Yves Lebrac avait raison au sujet de la brume. Il n'y avait rien de plus idiot qu'un brouillard, mais quand c'était un bon brouillard (et par « bon », cela voulait dire « tout le monde se vautrait en hurlant des insultes »), le monde autour de soi changeait.
Les autres disparaissaient, ne devenaient plus que des ombres, des silhouettes obscures. Même plus des humains, juste des tas de vêtements sur pattes qui marchaient et dont seuls les pas résonnaient. Les bâtiments devenaient des mirages, on voyait des manoirs hantés à chaque coin de rue attendant le bon moment pour pouvoir ouvrir leurs portes et enfermer de pauvres hères dedans, pour toujours.

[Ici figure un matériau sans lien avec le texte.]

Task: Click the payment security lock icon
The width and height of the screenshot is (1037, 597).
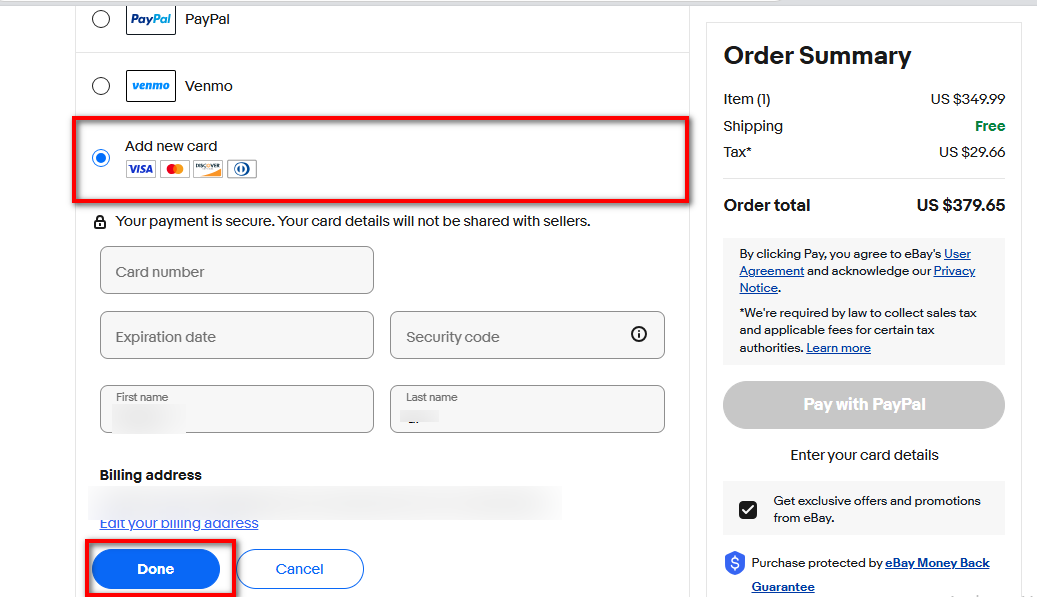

Les statues les plus banales ou représentant des types que tout le monde connaissait de réputation devenaient des créatures étranges, des espèces de monstres tirés d'on ne savait quelle espèce de livre de sorcellerie venant d'on ne savait quelle espèce de dimension alternative où Jah avait été détrôné par des infidèles et où Cthulhu, Mogo et Tyler Durden auraient fait une fusion, créant des monstruosités dont le seul but serait la mort et la destruction de toute l'humanité-
« OW, PUTAIN ! »
Ralph, en entendant ces doux mots, revint sur Terre et put voir Jeremiah, devant lui, qui se frottait furieusement la tête.
« Sérieux, tu peux pas regarder devant toi quand tu marches, bordel, on voit rien dans cette foutue purée de pois de merde ! »
A ce moment, le hippie se souvint que ce qui changeait surtout lors d'un brouillard, c'était son absence de focus sur le monde extérieur.